- _Passage provided_
· · ·
France sallies forth into pari passu case, shows more esprit than Washington surrender monkeys

France sallies forth into pari passu case, shows more esprit than Washington surrender monkeys

Quelle blague with the pari passu saga, sometimes.
You go to all this effort to scare off the IMF from so much as bleating some tame reservations to the Supreme Court about how a ratable payment of holdouts by Argentina might hurt global ‘policy’ on sovereign debt restructuring. Despite ‘policy’ being something many expected the fund to look at.
Then you watch the French swoop in anyway. And they’re much fiercer than the IMF was going to be.
As Isabelle Couet reported for Les Echos on Friday, France did indeed go where the US feared the IMF to tread last week, filing an amicus curiae brief in favour of taking the pari passu case onto the Supreme Court’s docket.
Now, as Anna Gelpern points out, it’s hardly going to discourage the court from asking for the views of the US in a few months’ time. That means the IMF could have another go at filing as an amicus, and last week’s unpleasantness would be forgotten. Whether any of it will convince the court — Argentina’s legal position tends to be seen as pretty hopeless at this point anyway, though it clearly wouldn’t mind buying yet more time — is another question, especially when it comes to policy versus issues of conflicts in federal law.
But there’s also that ferocity.
France chairs the Paris Club, where rich governments meet to arrange “treatment” of their loans to another government in distress and, critically, expect private creditors to swallow similar treatment. (“Although it does not speak here on behalf of the Paris Club…” says the French brief.)
The Paris Club are not namby-pambies when it comes to Argentina. Much like the way it’s treated the holdouts, the country owes Club lenders billions of dollars in past due debt, locking it out of bilateral borrowing (financing for, say, infrastructure projects) until it plays ball.
· · ·
- _Supplied data_
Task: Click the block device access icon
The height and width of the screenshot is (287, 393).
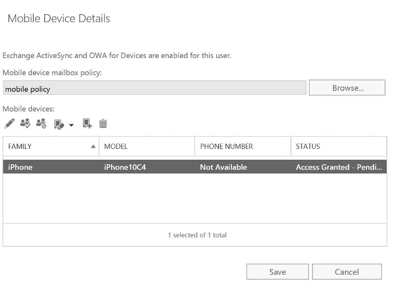Action: (x=41, y=123)
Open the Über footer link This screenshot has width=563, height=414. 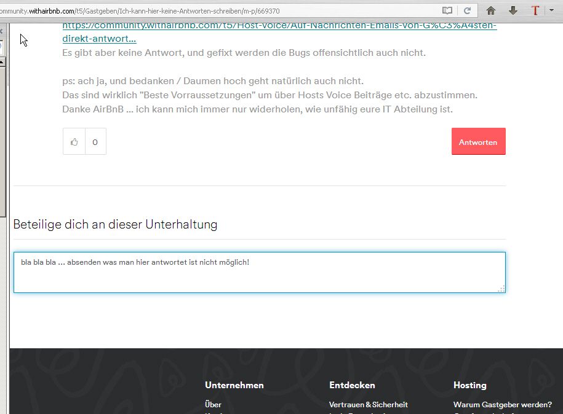click(213, 404)
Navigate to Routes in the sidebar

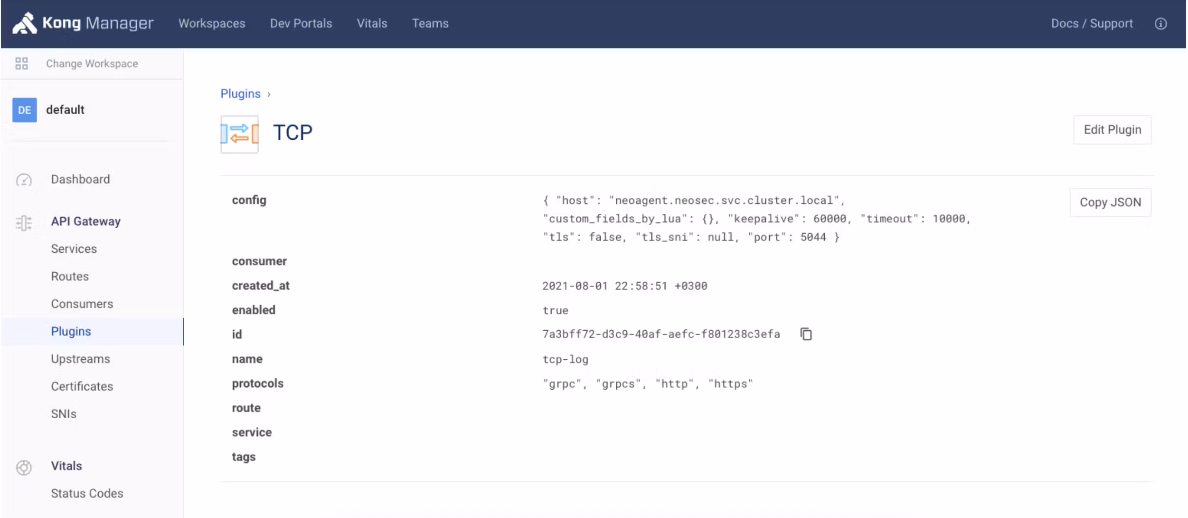(70, 277)
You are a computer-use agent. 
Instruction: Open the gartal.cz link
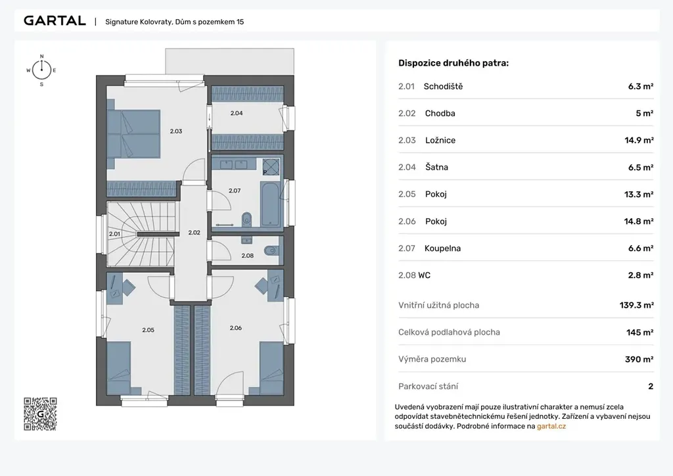[x=551, y=426]
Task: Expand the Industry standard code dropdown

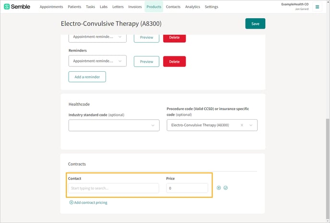Action: 153,125
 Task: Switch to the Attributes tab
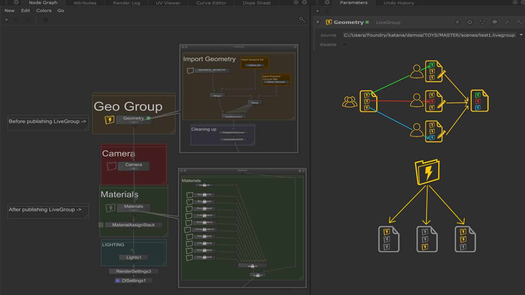[85, 3]
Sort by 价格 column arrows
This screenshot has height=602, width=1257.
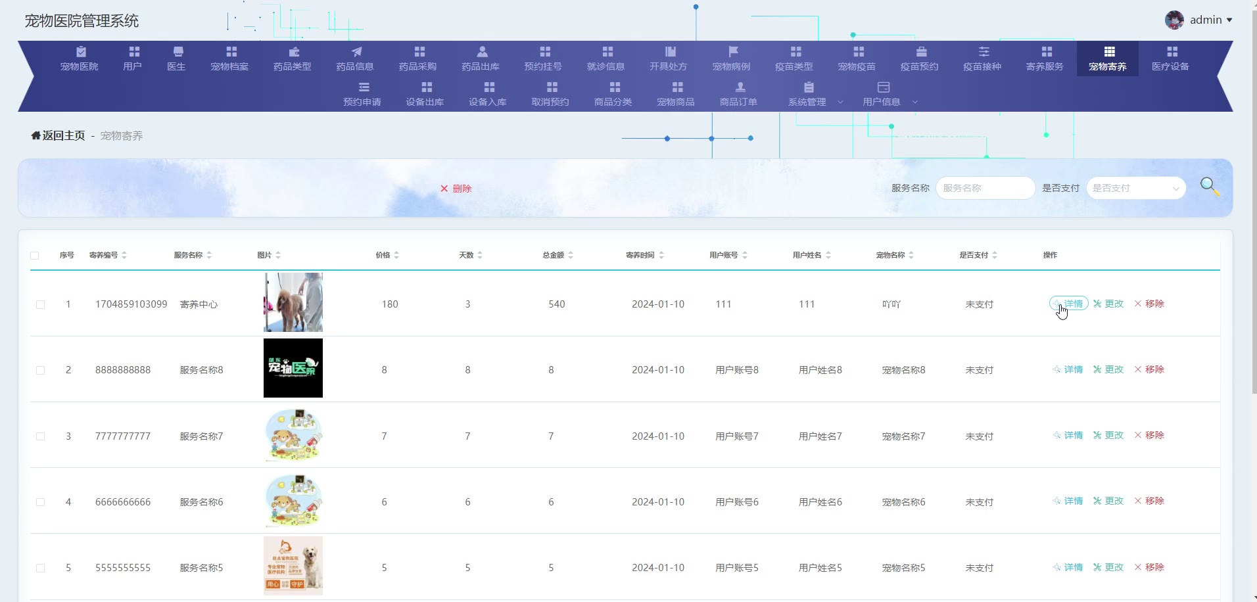[396, 255]
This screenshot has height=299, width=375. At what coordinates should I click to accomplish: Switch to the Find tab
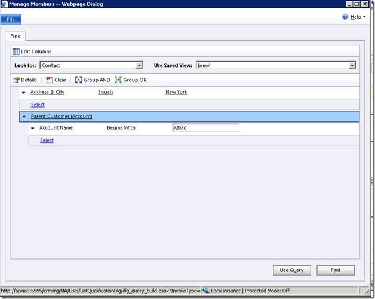16,36
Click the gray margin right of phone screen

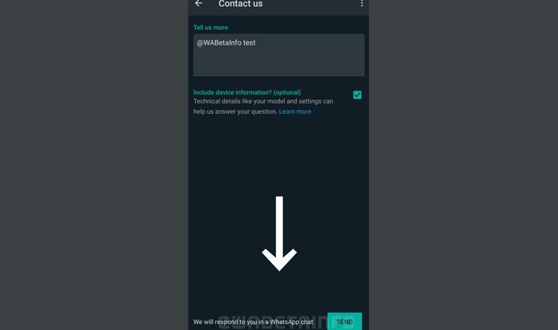464,165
· · ·
- _Aim A_
Write out the part of the article on France's pari passu brief that opens with the words containing "Quelle blague with the" and closes with "Supreme Court’s docket.".
- _Aim B_
Extract the part of the entries that opens with the line containing "You are a computer-use agent." and closes with the last line of the entries, including both ends. Leave the pictures out of your answer.
The article and the entries come from unrelated sources.

- _Correct result A_
Quelle blague with the pari passu saga, sometimes.
You go to all this effort to scare off the IMF from so much as bleating some tame reservations to the Supreme Court about how a ratable payment of holdouts by Argentina might hurt global ‘policy’ on sovereign debt restructuring. Despite ‘policy’ being something many expected the fund to look at.
Then you watch the French swoop in anyway. And they’re much fiercer than the IMF was going to be.
As Isabelle Couet reported for Les Echos on Friday, France did indeed go where the US feared the IMF to tread last week, filing an amicus curiae brief in favour of taking the pari passu case onto the Supreme Court’s docket.

- _Correct result B_
You are a computer-use agent. 
Instruction: Open the gartal.cz link
[x=551, y=426]
Task: Expand the Industry standard code dropdown

Action: 153,125
 Task: Switch to the Attributes tab
[85, 3]
Sort by 价格 column arrows
This screenshot has height=602, width=1257.
[396, 255]
This screenshot has height=299, width=375. At what coordinates should I click to accomplish: Switch to the Find tab
16,36
Click the gray margin right of phone screen

464,165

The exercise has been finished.